Hold your things tightly together and hold the position for a while. Release, roll over and turn to the other side.
Isostatic Stretching and Flexibility
Isostatic stretches involve no motion and affect an individual’s static flexibility. They also enhance balance, thereby increasing your range of motion and helping you achieve certain postures you otherwise wouldn’t.
Regardless of your goals for stretching, consistency is key, and experts recommend doing it three times per week to realize substantial gains. If you take off a week or two, your muscles will tighten back up.

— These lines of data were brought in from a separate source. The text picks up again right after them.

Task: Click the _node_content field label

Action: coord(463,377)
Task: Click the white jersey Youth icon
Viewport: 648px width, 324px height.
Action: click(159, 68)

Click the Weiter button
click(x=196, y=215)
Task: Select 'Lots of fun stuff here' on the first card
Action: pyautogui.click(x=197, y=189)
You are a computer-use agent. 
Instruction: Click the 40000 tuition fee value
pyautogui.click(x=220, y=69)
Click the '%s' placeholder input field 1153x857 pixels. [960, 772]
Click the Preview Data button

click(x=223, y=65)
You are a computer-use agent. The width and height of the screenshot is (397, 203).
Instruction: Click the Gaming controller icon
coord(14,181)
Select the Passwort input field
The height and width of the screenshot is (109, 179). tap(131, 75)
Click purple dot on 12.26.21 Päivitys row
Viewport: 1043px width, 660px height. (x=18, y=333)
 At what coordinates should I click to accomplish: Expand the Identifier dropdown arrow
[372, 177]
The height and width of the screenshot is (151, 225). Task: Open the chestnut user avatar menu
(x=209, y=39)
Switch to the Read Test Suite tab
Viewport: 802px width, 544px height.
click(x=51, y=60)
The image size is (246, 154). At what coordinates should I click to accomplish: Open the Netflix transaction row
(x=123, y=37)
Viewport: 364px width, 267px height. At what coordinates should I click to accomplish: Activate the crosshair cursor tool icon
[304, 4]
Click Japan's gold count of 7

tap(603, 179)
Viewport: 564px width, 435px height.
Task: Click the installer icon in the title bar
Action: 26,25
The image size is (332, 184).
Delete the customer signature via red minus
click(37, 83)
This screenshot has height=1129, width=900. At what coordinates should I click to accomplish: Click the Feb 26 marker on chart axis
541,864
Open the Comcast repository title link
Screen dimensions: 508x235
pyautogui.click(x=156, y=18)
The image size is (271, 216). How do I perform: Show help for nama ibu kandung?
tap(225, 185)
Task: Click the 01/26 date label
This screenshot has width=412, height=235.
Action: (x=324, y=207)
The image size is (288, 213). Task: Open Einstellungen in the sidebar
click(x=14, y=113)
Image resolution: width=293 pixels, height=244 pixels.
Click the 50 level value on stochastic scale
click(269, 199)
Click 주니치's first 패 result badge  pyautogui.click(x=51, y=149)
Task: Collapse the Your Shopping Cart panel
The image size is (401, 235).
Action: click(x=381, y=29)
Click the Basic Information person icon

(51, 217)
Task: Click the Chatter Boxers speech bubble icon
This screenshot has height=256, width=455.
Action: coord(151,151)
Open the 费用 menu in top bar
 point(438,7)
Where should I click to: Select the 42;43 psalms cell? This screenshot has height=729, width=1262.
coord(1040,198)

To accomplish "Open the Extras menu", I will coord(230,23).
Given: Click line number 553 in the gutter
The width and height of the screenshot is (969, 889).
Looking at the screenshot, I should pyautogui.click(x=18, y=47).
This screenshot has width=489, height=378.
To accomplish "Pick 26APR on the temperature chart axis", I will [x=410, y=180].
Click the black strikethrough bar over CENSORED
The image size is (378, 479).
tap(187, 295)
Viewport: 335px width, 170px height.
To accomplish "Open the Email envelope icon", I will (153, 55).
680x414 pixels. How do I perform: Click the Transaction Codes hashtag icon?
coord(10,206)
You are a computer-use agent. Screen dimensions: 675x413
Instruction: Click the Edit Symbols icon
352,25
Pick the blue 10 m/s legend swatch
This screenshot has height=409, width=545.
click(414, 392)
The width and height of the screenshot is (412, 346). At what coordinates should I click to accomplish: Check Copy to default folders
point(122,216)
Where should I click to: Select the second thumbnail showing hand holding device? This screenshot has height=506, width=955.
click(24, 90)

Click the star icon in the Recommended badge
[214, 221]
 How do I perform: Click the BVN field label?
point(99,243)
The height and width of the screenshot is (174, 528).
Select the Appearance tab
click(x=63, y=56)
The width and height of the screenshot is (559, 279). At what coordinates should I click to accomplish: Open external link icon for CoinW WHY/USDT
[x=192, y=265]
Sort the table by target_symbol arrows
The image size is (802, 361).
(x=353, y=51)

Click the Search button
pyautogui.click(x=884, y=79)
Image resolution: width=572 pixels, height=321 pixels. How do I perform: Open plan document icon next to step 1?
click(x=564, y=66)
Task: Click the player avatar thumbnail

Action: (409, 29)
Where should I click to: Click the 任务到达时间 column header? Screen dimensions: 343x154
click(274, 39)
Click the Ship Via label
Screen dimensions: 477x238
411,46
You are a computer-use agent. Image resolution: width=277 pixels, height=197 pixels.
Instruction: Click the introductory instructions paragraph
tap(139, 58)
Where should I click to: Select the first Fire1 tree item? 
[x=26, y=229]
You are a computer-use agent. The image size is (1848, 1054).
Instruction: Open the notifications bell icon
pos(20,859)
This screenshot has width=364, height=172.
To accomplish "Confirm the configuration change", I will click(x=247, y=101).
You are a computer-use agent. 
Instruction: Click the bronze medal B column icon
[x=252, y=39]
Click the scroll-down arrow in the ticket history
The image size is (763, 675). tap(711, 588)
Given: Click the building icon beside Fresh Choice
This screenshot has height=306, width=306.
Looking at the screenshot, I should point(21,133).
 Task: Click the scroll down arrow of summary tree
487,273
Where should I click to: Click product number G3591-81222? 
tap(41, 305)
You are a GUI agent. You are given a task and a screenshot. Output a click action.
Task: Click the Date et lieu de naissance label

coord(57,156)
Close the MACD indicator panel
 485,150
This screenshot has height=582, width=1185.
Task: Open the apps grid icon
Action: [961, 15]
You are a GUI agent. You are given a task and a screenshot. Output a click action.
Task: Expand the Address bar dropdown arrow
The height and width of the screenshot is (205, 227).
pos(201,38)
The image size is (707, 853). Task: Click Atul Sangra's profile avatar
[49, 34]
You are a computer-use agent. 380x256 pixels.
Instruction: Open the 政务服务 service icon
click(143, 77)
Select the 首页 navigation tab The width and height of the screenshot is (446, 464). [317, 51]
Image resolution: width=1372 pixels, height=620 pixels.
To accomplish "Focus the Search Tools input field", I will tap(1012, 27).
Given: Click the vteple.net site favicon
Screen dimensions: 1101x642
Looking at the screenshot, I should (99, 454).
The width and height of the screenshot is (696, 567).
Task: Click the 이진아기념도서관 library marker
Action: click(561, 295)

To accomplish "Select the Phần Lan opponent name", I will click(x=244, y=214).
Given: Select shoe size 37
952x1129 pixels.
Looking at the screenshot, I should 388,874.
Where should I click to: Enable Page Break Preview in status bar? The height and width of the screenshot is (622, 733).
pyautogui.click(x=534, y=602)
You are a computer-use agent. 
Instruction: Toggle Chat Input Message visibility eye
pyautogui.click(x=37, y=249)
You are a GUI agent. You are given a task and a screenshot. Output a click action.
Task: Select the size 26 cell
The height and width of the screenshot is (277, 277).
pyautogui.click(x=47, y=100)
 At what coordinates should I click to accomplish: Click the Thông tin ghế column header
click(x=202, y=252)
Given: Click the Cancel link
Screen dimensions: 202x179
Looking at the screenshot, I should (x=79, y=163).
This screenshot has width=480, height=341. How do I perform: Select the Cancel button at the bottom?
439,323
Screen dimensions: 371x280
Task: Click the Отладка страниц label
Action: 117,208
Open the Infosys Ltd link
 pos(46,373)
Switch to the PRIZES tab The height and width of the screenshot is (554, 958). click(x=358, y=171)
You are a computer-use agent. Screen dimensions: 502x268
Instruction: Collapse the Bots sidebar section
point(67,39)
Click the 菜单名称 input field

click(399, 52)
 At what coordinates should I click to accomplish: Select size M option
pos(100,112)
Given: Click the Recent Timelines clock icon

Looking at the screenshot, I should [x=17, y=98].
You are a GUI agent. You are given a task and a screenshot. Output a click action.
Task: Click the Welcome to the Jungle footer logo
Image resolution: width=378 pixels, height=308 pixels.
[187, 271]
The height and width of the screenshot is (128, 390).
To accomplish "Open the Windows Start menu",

Remember, isostatic stretching offers two main perks, motion and flexibility. Hence, the more you stretch, the more flexible, athletic, and physically fit you become. Taking a hike with a tight Achilles tendon, for example, will create more trauma because you may not be able to bend your foot properly.
However, isostatic stretching can improve flexibility in hikers and athletes alike, making them less prone to bending trauma and sporting injuries, respectively.
Isostatic Stretching Guidelines
Frequency
If you want to discover consistent gains from isostatic stretching, allow at least 2 days between one workout session to the next.
When performing a workout session, target specific muscle groups, and perform several sets, each time holding for 10 to 15 seconds.
Age Specifications
Isostatic stretching isn’t ideal for individuals below 18 years because it is classified as advanced flexibility training and, therefore, may disrupt muscle growth in young people. Teens often reach a maximum height at the age of 16, though their muscle tissues keep growing until they attain the age of 18.
Furthermore, do not incorporate isostatic stretching as part of your warm-up routine when preparing for an event. That is because isostatic contractions fatigue the muscles, and may limit your performance ability.
Safe Stretching Techniques
- Warm up your muscles and cardio before embarking on a stretching session. Stretching itself is not a warm-up; thus, engage in light cardio such as stationary bikes or walking for about 10 minutes.
- Stretch all muscles groups only to slight discomfort and not pain. If you feel pain even with light stretching, it is advisable you discontinue the activity and only resume when the pain subsides.
- Maintain a balanced posture throughout to avoid injuries.
- If you have pre-existing medical conditions, consult a physician before getting into stretching routines.
Exhale and inhale slowly to ensure a steady supply of oxygen in the bloodstream while stretching.
Final Thoughts on What is Isostatic Stretching
Isostatic stretching is a joint and muscle-focused exercise that increases muscle tone and boosts flexibility and range of motion. Its mode and difficulty of execution reserves isostatic stretching only for advanced trainers and fitness enthusiasts.
It is not recommended for individuals below 18 years because it limits muscle growth. However, isostatic stretching is one to gain flexibility and range of motion.
Understanding what is isostatic stretching will guide you especially if you are am adult who enjoys serious gymnastics or dance.